長年、自賠責保険の申請をしていますと、実感することですが・・後遺障害の審査機関である調査事務所は、診断書に書かれている事より、画像を重んじています。

 医師の書く診断書、あってはならないことですが、よく間違っています。間違いとまでは言えずとも、画像の読影については、医師の見解が分かれることは珍しくありません。骨折状態や変形癒合の判定については、1次的には主治医の書く診断書になりますが、自賠責はその診断名や診断内容に左右されず、改めて独自の読影をします。自賠責においても、顧問医に画像を診せて審査しているはずです。

 後遺障害を追うものとしては、画像を観ることがいかに重要かを思い知らされます。
 

ご本人は若く、回復が良かった事がなによりでした。
 

併合10級:頚椎・胸椎椎体骨折(20代男性・千葉県)

【事案】

自動車で信号待ち停止中、後続の大型車に追突された。前席まで潰れるような酷い損傷で、助手席に座っていれば死亡となったはず。

【問題点】

救急病院で第7頚椎 椎体骨折の診断名がついていたが、事故直後のCTやMRIでは判然としなかった。また、事故から1か月後に転院したリハビリ先のクリニックにて、第1胸椎椎体骨折の診断名が追加されたが、こちらも画像上明確とは言い難い。
 
【立証ポイント】

第5・6頚椎棘突起骨折は明らかであったが、椎体の骨折は判然としないため、椎体の変形障害を追いつつ、最悪、症状の一貫性による14級9号を睨み、治療実績を積んでいった。

症状固定前に再度CT検査を経てから、後遺障害診断書を依頼した。棘突起が遊離骨片化していることが分かったため、その状態を診断書に落とし込んで頂いた。自覚症状を丁寧に記載してもらい、事故車写真を添付し、いかに身体にダメージを受けたかを主張した。
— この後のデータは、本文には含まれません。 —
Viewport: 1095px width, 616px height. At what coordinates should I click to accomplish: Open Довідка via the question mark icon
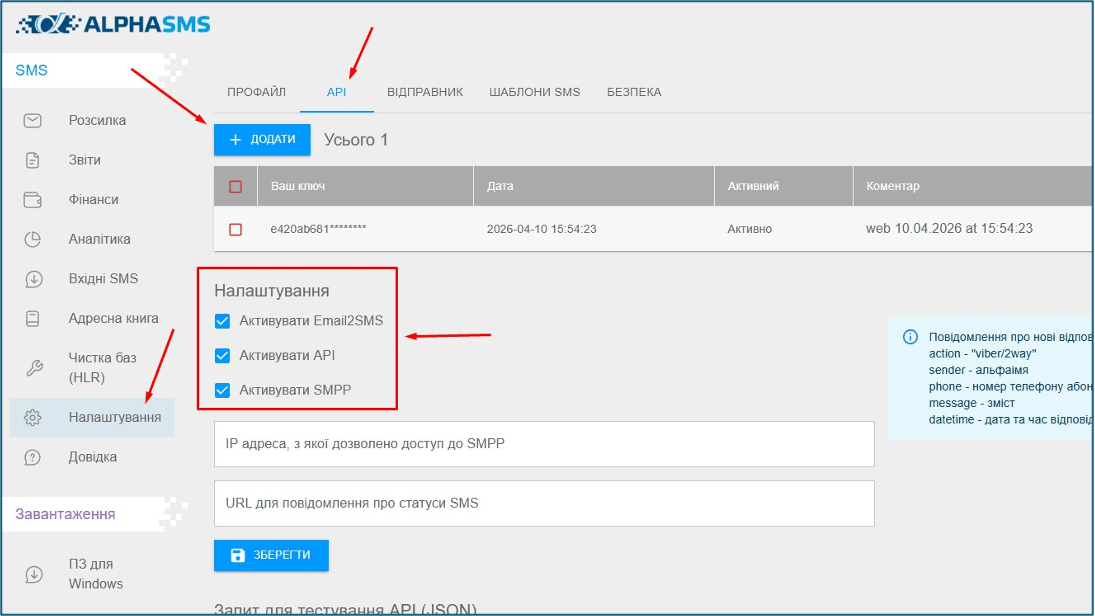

診断書上、「第7頚椎と第1胸椎骨折は判然とせず」との記載に留まり、かつ ⑧脊柱の障害欄も未記載であるにも関わらず、なんと頚椎、胸椎それぞれ11級7号の判定。やはり、自賠責は診断書の内容より、画像から判断している。なお、遊離骨片化した第5・6棘突起骨折についての認定はなく、理由書にも記載がなかった。仮に14級が認定されたとしても、併合等級は変わらないので問題ないが、審査の対象外とは・・。
 
本件は、一歩間違えれば死亡事故になっていてもおかしくない衝突事案だったため、このような結果が出ても不思議ではないが、弊所では久々のサプライズ認定となった。